Cher adoré bien-aimé, j’essuie avec ce que j’ai de plus doux dans l’âme les éclaboussures que ce jeune fou vient de jeter sur tes pieds vénérables comme autrefois Madeleine essuyait avec ses longs cheveux les divins pieds de son Christ bien-aimé. C’est votre sort éternel à vous tous, sublimes messies que l’ingratitude des uns, la calomnie des autres, les injures de l’ignorance, la couronne d’épines, l’éponge de fiel et le coup de lance. Ce n’est qu’à cette condition que l’humanité accepte vos vérités, les pratique et en fait sa religion quand votre sacrifice est consommé. Tu ne peux pas échapper à ta double mission de prophète et de martyr, mon pauvre grand dévoué.
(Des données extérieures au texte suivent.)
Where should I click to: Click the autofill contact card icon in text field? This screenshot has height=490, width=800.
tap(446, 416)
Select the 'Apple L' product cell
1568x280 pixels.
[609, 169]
Il faut te résigner à ton douloureux calvaire comme ton divin aîné Jésus, et te laisser adorer par moi pendant ta longue et lamentable PASSION. Mon cœur, mon âme, mes pensées se font amour et parfum et je les répands devant toi que j’adore.
Juliette
BnF, Mss, NAF 16375, f. 32-33
Transcription de Bénédicte Duthion assistée de Chantal Brière
[Guimbaud]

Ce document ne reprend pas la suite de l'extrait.